Dani - 2014-11-04 05:18:41I started looking up various competitions for composers and their new works, and surprisingly encountered numerous sites dedicated to just such a thing. Many organizations will hold competitions to promote a school, or the org, or a scholarship, or to raise money. There are also many professional ensembles out there that put out "call for scores" where they invite composers to send in their works. Sometimes winners are also awarded a cash prize. Other times not. But the point is not to win extra cash (although that's a plus). The point is to share your work and spread your name.
I'm seeing that there are lots of these calls for scores and other competitions that ask for similar instrumentation (i.e. the piano trio, string quartet, etc.). It would be useful for a young composer to learn early on how to arrange for the popular requests in instrumentation. Start writing for quartets and trios. Learn how to mimic the greats. Explore multiple styles. And do not neglect the score. Put detail and design into a score. Format your work. Make it unique. Help it flourish; it must stand out to get noticed.

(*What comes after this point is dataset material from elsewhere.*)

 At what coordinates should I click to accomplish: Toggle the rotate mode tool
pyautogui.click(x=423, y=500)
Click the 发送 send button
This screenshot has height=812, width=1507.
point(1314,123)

While giving away the most interesting musical materials at the start of a piece may not be the most appropriate for compositional design, be aware that judges will play samples of your work from the beginning, but may not get through the entire work, so make sure the first notes heard on your recordings sound intriguing at least. Even if you don't win a competition, the judges are usually prominent people in their fields, and you have an opportunity to leave an impression on them with your work. Do your best.